[WHAT THIS TASK INVOLVES]: For the records below, reproduce exactly the line that contains "Digestive Enzymes Supplements (44, 1591)" and all subsequent lines, with nothing left out and nothing added.

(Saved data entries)
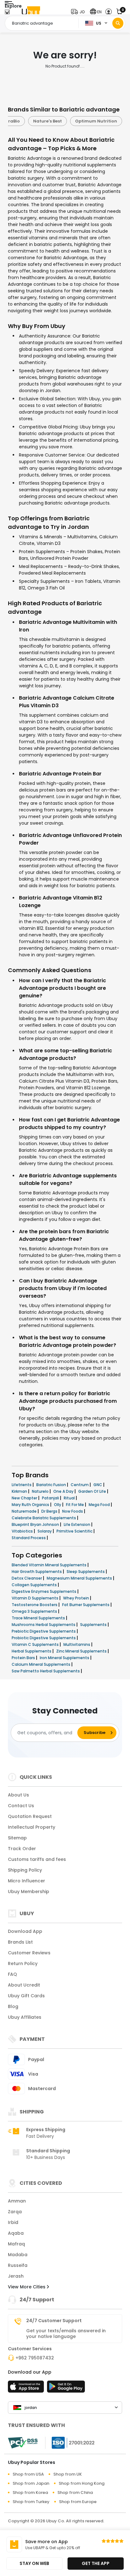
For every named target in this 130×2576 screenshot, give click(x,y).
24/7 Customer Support (54, 2320)
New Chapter (25, 1498)
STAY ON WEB (34, 2563)
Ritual (70, 1498)
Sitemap (17, 1838)
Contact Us (21, 1805)
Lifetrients (22, 1484)
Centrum (80, 1484)
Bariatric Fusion (51, 1484)
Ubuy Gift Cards (26, 1996)
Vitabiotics (23, 1531)
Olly (58, 1504)
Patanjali (51, 1498)
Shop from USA (28, 2474)
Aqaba (16, 2233)
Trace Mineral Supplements (39, 1618)
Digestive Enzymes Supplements (44, 1591)
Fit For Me (75, 1504)
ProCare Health (84, 121)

[SOLUTION FOR THIS PROBLEM]:
Digestive Enzymes Supplements (44, 1591)
Fit For Me (75, 1504)
ProCare Health (84, 121)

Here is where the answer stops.